Blind exchange student sees clearly
Published 5:53 pm Monday, December 20, 2010
By KATIE HURST/ Lifestyles Editor
CALERA — When 15-year-old Nikoal Saric arrived in Calera this August from Serbia, he was 80 percent blind and couldn’t read his textbooks without holding them an inch from his face.
Now as a foreign exchange student at Calera High School, he’s receiving help from the community to be able to see clearly for the first time.
Lee Ann Parker, Saric’s exchange program coordinator at Calera High School, said Sight Savers America delivered a delivered a vision aid to Saric Dec. 8 for him to use during his stay in Alabama.
The vision aid, a closed circuit television magnifier (CCTV), is one of the most popular, but costly, vision aids available to kids who are legally blind, Parker said. The CCTV allows the user to magnify an object up to 75 times what they can normally see, she said.
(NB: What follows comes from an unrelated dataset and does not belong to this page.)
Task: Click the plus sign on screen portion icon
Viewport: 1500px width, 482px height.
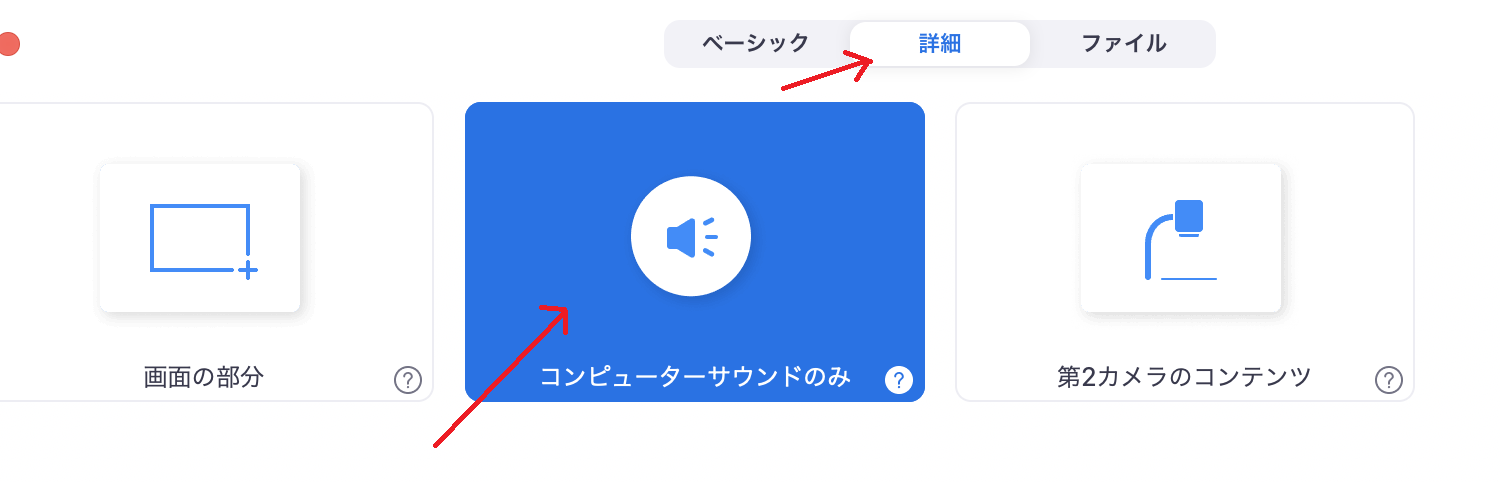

Calera High School has a CCTV that Saric was borrowing since he arrived in August. However, the vision aid is large and was cumbersome for Saric to transport, she said.
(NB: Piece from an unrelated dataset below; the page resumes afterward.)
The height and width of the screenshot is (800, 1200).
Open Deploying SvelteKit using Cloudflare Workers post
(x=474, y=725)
“He was having to carry it on the bus and it’s quite a large piece of equipment,” Parker said.
With the CCTV from Sight Savers, Saric will be able to use the school’s aid while at school and the Sight Savers aid while he’s at his host home in Calera, Parker said. The new CCTV is also much more advanced than the one he was using at school, she said. It will allow him to read and study with ease as well as watch TV .
“When Sight Savers brought the new equipment he said it was much better than the one he had at school,” Parker said.
Linda Long, communications director at Sight Savers America, said the organization didn’t want to miss a chance to help a child see. Though the donations raised by the organization are used to provide vision aids to kids in Alabama, Long said the staff thought the least they could do was provide a CCTV for Saric to borrow while he’s here.
“It’s truly amazing the difference a piece of equipment can make in a child’s life,” she said. “It gives them more self-esteem and makes them feel less different.”
With the help of the community, Parker is attempting to raise money to purchase a CCTV for Saric to take back to Serbia with him in May, she said.
Until Saric arrived in the United States, he had never used a vision aid before, Parker said. In Serbia, he attended a school for the blind and applied for the scholarship to become a foreign exchange student despite his vision problems.
“He’s very smart, he just has this vision problem,” she said. “He never knew this kind of equipment existed. He had never seen one before. If he could take one home with him it will make him able to function more and learn more.”
Saric’s scholarship will cover a portion of the price of a CCTV, but will be short about $1,500, Parker said. Parker is seeking help from the community to cover the remaining cost through donations.